口から入った食物は、胃を経て小腸、大腸と通過しながら消化・吸収されます。
そうして後に残ったものが、腸の運動によって直腸に運ばれると便意が起こるのですが、この間に自律神経のバランスが乱れることがあると、腸にけいれんが起きて排便のリズムが崩れ、腹痛や下痢、便秘といった過敏性腸症候群の症状がもたらされるのです。
自律神経のバランスを乱す主な原因は、緊張、不安といった精神的なストレスです。
過敏性腸症候群は、症状によって次の3つのタイプに大きくわけられます。
男性は下痢型、女性は便秘型が多くみられます。
下痢型
激しい腹痛があり、下痢便や軟便が1日に何回も出ます。
起床直後、朝食の後など自宅にいるときばかりでなく、通勤電車に乗っているとき、外出先などでも便意が起こるために、いつも公共トイレの場所が気になってしまいます。
男性に多いタイプといわれます。
便秘型
腹痛があり、トイレでの排便量は少なく、それもウサギのふんのようなコロコロした小さな便が便器に浮かびます。女性に多いタイプといわれます。
下痢・便秘交替型
下痢と便秘を数日ずつ交互にくり返すタイプで、全体ではこのタイプが最も多いといわれます。

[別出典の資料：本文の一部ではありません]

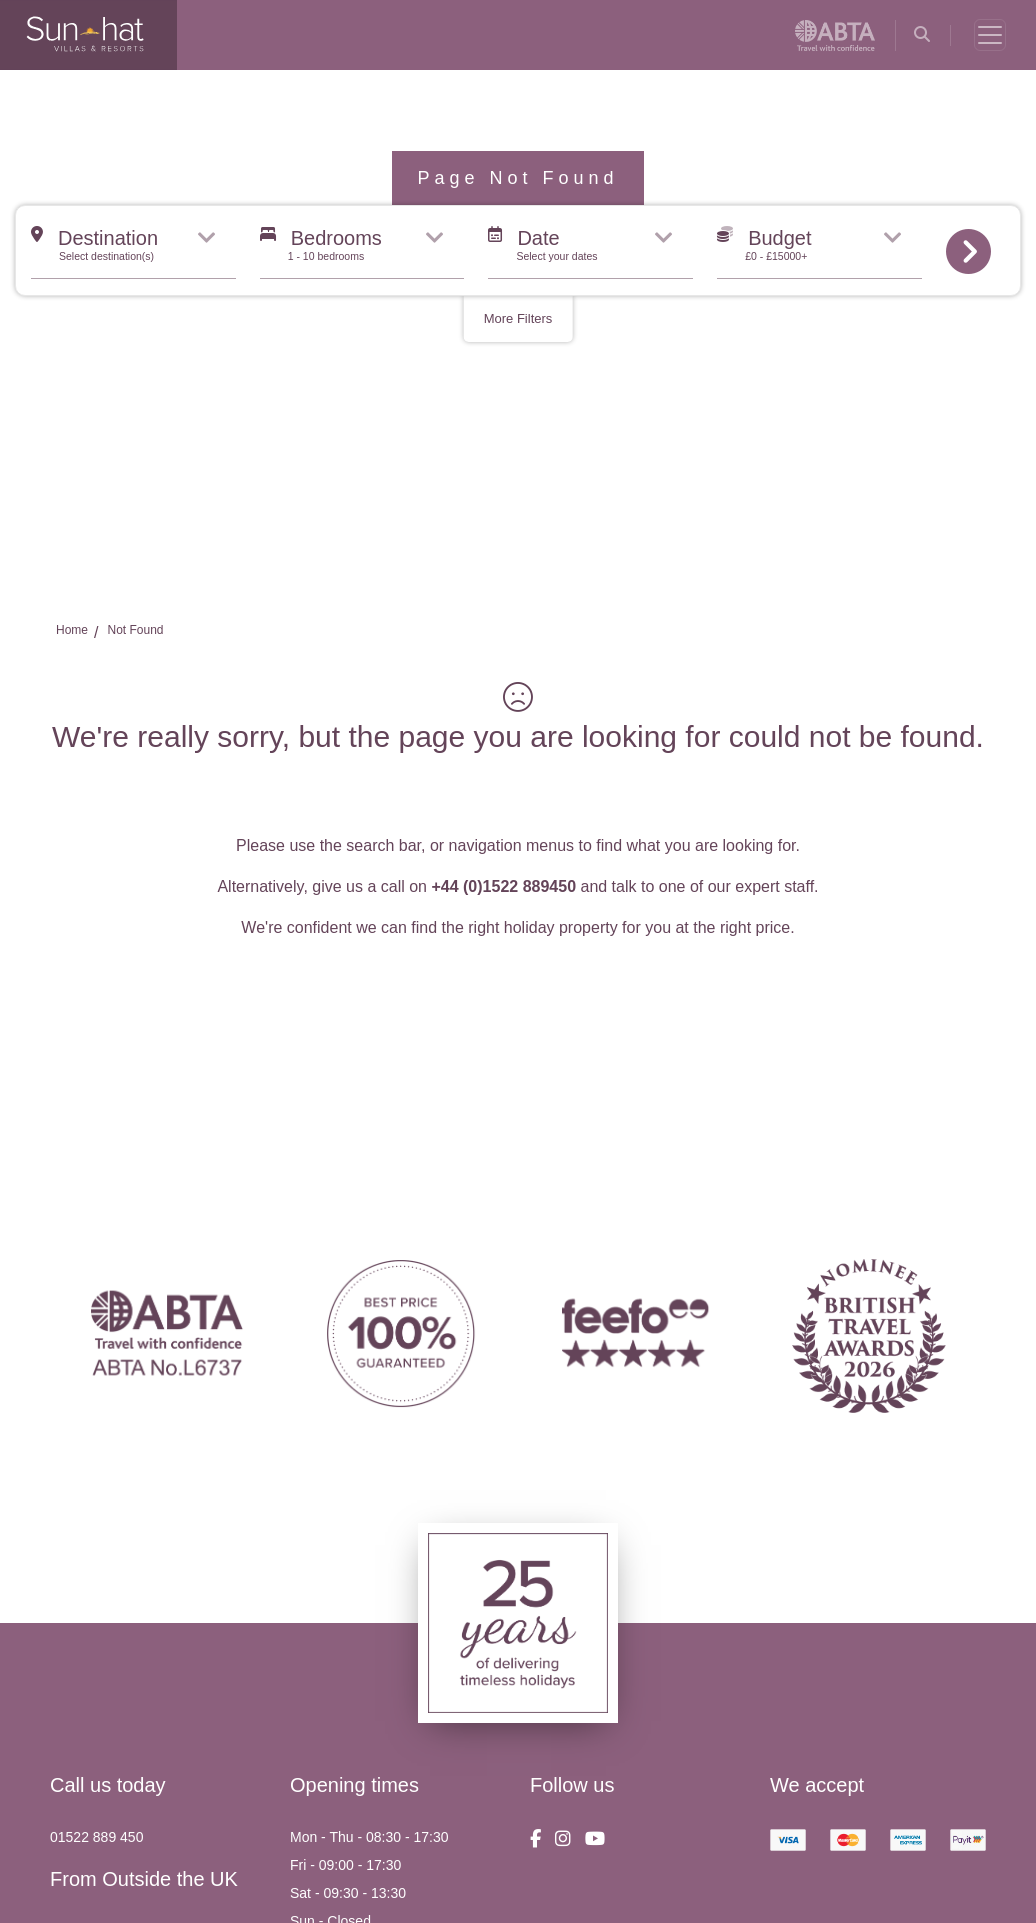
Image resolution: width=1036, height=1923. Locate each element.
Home (72, 630)
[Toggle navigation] (990, 35)
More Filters (518, 318)
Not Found (135, 630)
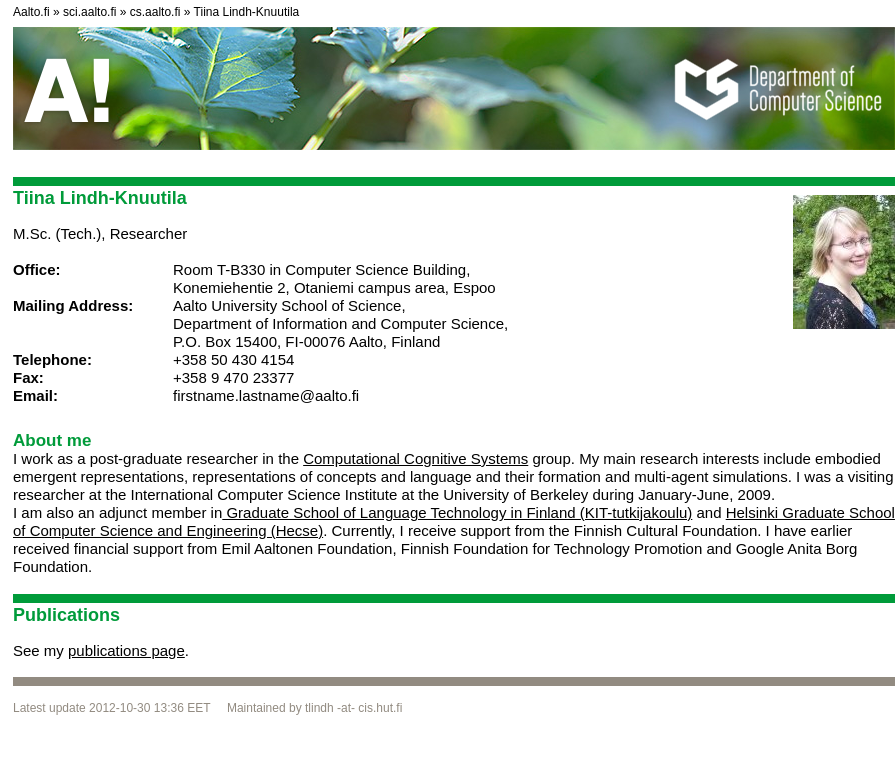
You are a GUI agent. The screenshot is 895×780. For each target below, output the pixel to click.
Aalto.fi (31, 12)
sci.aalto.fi (89, 12)
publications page (126, 650)
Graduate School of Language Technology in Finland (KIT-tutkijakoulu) (457, 512)
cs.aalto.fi (155, 12)
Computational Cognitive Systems (415, 458)
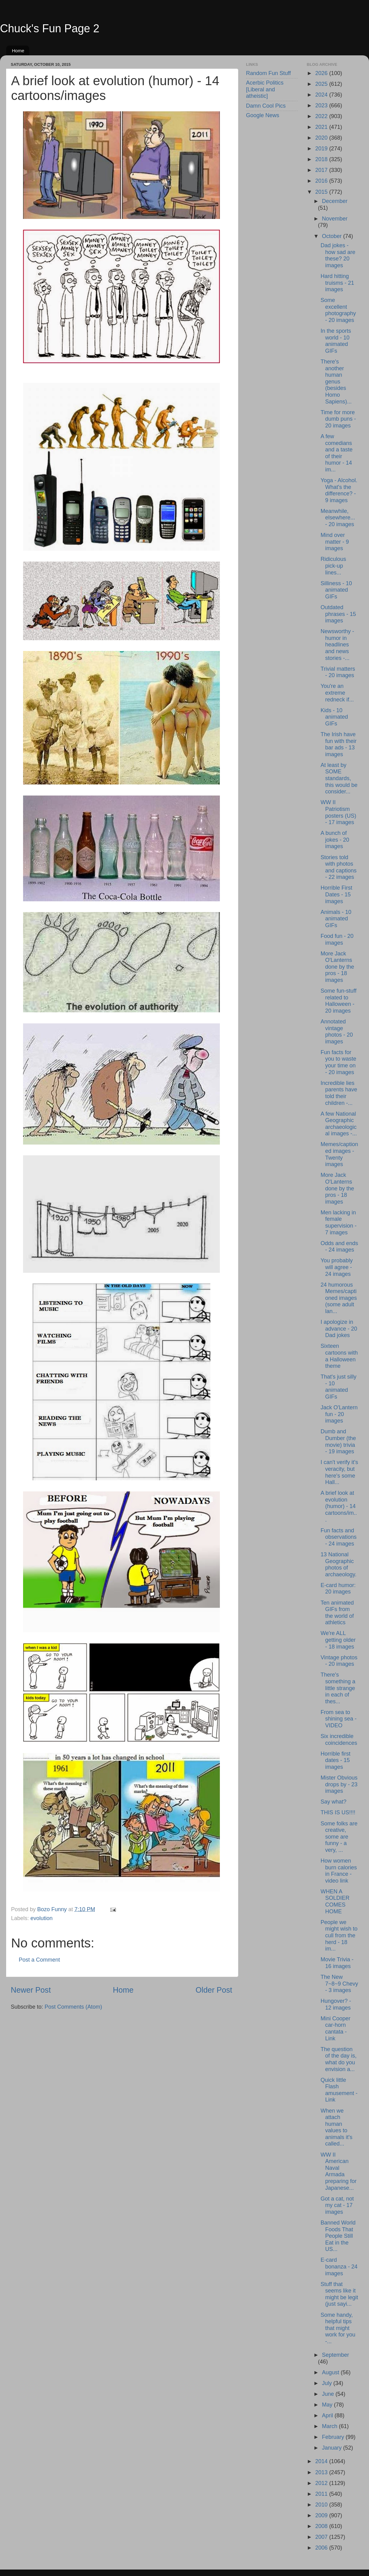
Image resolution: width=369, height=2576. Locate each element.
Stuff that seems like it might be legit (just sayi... (339, 2294)
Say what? (333, 1802)
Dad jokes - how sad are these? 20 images (337, 255)
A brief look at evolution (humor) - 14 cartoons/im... (338, 1506)
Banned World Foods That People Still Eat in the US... (337, 2236)
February (334, 2437)
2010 (322, 2505)
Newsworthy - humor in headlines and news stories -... (337, 644)
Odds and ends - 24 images (339, 1246)
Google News (262, 115)
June (328, 2394)
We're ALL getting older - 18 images (337, 1639)
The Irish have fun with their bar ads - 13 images (338, 744)
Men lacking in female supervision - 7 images (338, 1222)
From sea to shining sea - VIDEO (338, 1719)
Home (18, 50)
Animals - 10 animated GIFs (335, 918)
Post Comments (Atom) (73, 2007)
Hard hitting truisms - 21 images (337, 282)
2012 (322, 2483)
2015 (322, 192)
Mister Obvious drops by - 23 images (338, 1784)
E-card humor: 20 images (337, 1588)
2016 (322, 181)
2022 (322, 116)
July (327, 2383)
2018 (322, 159)
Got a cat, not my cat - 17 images (337, 2205)
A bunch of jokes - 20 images (334, 839)
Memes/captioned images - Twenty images (339, 1154)
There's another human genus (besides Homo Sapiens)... (335, 382)
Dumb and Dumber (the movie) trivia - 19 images (338, 1441)
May (328, 2405)
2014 (322, 2461)
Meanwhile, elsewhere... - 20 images (337, 517)
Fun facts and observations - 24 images (338, 1537)
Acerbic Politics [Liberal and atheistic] (265, 89)
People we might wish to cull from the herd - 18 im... (338, 1935)
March (330, 2426)
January (332, 2448)
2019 (322, 148)
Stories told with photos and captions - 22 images (338, 867)
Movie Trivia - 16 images (336, 1962)
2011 (322, 2494)
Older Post (214, 1990)
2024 (322, 95)
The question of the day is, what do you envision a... (338, 2059)
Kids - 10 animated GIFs (334, 717)
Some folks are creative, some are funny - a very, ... (338, 1836)
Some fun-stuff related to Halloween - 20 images (338, 1001)
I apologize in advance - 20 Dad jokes (338, 1328)
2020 (322, 138)
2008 (322, 2526)
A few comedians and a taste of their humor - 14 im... (336, 453)
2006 (322, 2548)
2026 (322, 73)
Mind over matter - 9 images (334, 541)
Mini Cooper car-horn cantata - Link (335, 2028)
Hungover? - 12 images (335, 2004)
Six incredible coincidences (338, 1739)
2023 (322, 105)
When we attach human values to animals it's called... (336, 2127)
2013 (322, 2472)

いずれのタイプも、排便すると症状が改善すること、ストレスを感じると症状が悪化することが特徴的です。
生活指導
- ストレスをさける
- 好きな趣味に興じる時間をもつ
- 毎日ウォーキングのような軽い運動で汗をかき気分をすっきりさせる
- 規則正しい生活をおくる
- 夜更かしをせず、十分な睡眠・休養をとる
- 便意がなくても毎朝決まった時間にトイレに行く習慣をつける
- 食事をとる時間帯は3食ともできるだけ一定にする
食事療法
下痢型
高脂肪食、アルコール、カフェイン、香辛料、冷たい飲み物、発酵食品など、腸粘膜を刺激し下痢を悪化させる食品を避けます。
消化に悪い食品を避けます。
便秘型
アルコール、香辛料、炭酸飲料、脂肪分の多い食品など、刺激物を避けます。
便秘解消のために野菜や海藻類など食物繊維の多い食品を積極的にとり、ビタミンB、ビタミンCをとります。
下痢・便秘交替型
その時の腸の症状に合わせて食べるものを選びます。